I told Calae about my struggles without ever mentioning the word “homosexuality”. I danced around the subject like I was walking on a bed of hot coals. I told her that I “have something big and terrible at work in my life”. I told her of my bruised emotions and rampant confusion. Yet, even back then, 6 years prior to the time I would finally leave homosexuality, God had planted hope in my heart. Even in the midst of being attracted to every guy on the street and feeling inferior to all of them, God was there. I told Calae that a day was coming when I felt I would climb over the mountain of my sin and find freedom on the other side. I told her that I felt that life would be stress free and my problems would be over once that happened. Her next statement was tempered with wisdom and love, but it caught me like a dagger, piercing my chest. You will overcome this, she said, but the truth is that on the other side of it there will be other crises and struggles. I felt my spirit yelling “NOOOOO!!!!” I couldn’t imagine a life of persistent life of struggle. I didn’t want to believe that after this, there would be more strife, more battles and more heartache. Yet once again as before, the truth surfaced from deep in my heart. I knew she was right. I also knew, it scared the hell out of me.
It would be many years later before I would reunite with Calae. I had turned my life over to God and had begun to climb the mountain of my past. She presented me with a painted tapestry of Irish Linen. The subject of the painting was “The Queen’s Staircase”, a Bahamian national landmark. Slaves carved the staircase out of the natural coral and limestone of the Island. It is also called “The Sixty Six Steps”. As Calae shared the story of the landmark, my eyes filled with tears. “These steps remind me of the all the steps you have taken to walk out of homosexuality and towards God”, she said. It was monumental for me. Not only did she remember and acknowledged my struggle, but she had seen it play over many years. She was also there from the beginning.
I have no doubt that God heard those desperate prayers from my bedside at Oklahoma State. He knew the tears I cried weren’t a superficial show of emotion, but evidence of a soul in deep despair. My homosexual desires had been shaped over a lifetime of hurt and pain. God knew that my family situation had tragically shaped my life and spearhead the development of my homosexual desires. God also knew that it was His process and not a magical healing that would lead me to discover the truth that no one in born gay.

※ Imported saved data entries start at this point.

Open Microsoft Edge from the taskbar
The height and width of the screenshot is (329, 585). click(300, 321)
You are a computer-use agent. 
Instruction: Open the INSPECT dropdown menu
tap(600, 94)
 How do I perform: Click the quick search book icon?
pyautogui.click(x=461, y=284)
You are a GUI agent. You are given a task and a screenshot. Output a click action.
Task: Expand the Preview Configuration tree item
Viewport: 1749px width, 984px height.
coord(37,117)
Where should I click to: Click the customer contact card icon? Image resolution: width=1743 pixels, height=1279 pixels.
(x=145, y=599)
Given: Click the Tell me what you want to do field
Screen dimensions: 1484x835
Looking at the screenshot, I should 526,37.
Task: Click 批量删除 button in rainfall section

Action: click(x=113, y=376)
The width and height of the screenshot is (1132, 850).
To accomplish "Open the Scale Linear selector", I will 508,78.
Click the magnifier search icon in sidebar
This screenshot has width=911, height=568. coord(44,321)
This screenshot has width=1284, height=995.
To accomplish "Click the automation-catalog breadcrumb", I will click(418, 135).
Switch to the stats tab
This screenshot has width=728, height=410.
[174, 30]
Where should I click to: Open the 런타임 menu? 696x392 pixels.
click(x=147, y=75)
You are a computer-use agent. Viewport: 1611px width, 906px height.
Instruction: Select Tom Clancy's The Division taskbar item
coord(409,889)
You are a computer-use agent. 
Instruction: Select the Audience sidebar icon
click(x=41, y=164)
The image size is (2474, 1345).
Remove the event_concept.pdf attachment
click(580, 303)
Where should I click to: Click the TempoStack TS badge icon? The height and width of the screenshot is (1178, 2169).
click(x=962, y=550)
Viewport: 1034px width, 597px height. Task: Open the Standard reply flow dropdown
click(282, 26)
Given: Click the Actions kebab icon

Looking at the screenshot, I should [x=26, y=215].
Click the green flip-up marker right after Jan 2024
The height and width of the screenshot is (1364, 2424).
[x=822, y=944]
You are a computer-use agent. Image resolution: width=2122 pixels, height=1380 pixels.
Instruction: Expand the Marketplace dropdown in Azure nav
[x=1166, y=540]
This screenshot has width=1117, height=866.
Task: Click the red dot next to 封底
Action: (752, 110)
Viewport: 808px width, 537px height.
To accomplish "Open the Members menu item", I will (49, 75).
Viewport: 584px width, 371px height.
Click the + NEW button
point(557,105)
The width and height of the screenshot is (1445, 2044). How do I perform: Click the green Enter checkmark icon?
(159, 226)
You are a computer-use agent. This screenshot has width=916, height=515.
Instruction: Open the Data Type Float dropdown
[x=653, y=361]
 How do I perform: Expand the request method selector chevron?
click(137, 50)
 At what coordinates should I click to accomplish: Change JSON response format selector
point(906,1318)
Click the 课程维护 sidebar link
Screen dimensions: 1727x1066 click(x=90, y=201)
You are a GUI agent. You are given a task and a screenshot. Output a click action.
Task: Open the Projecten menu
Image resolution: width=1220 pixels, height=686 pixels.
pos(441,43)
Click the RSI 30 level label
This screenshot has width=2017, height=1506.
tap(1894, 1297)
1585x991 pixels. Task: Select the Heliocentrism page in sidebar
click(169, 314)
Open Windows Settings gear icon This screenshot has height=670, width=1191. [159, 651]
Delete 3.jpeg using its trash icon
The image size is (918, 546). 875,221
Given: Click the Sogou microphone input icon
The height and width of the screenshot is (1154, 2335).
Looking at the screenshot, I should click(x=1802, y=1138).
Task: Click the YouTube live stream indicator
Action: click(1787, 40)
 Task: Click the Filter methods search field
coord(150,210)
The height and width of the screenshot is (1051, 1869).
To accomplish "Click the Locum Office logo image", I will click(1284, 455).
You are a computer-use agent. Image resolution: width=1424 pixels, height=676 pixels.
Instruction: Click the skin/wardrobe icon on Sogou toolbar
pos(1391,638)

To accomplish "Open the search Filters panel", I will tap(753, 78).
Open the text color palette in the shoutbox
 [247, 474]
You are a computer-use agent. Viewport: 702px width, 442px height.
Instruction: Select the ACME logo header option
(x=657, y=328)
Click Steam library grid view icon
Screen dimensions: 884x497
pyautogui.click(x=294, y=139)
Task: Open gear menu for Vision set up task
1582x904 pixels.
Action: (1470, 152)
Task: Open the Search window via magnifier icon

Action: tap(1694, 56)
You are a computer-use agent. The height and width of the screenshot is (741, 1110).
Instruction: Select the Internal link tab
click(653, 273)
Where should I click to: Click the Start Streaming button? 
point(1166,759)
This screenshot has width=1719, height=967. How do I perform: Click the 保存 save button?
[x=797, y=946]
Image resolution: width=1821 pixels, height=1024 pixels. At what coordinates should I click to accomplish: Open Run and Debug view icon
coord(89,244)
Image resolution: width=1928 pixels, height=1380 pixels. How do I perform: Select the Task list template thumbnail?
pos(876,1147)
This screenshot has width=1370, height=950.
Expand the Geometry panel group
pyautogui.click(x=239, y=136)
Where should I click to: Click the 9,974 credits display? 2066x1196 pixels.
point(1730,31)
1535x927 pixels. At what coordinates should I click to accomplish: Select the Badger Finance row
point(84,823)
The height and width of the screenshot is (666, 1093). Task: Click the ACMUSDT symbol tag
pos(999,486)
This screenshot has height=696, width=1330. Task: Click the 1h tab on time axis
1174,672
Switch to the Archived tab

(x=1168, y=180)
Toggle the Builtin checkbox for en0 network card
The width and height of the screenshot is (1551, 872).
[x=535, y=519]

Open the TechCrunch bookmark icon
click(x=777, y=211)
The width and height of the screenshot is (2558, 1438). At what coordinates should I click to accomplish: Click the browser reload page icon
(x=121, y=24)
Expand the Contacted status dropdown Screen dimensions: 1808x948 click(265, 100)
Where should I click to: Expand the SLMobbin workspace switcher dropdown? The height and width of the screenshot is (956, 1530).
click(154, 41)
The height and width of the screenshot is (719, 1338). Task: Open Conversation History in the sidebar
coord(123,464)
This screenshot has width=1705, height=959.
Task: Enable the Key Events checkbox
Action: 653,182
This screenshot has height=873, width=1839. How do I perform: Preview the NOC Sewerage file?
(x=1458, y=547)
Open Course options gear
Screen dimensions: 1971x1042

God ultimately revealed to me that I may have been born Sensitive, Artistic and Creative for His pleasure, but I was not born gay for men’s pleasure.
The trip to the Bahamas was less about my career as a dolphin trainer and more about the sovereignty of God. God planted a love for his creation in my heart. Then He used that love to teach me about his Amazing Grace. Lyrics that were nothing more than a catchy tune on a beach many years ago, have now become the words that define a life full of purpose.
“Amazing Grace, how sweet the sound. That saved a wretch like me… I once was lost, but now am found. Was blind, but now, I see.”
Thank you Jesus for choosing me so long ago. Please let your revelations rain down and flood the gay community with your love and grace. You are no respecter of persons. Do for them father, what you have done for me. Amen.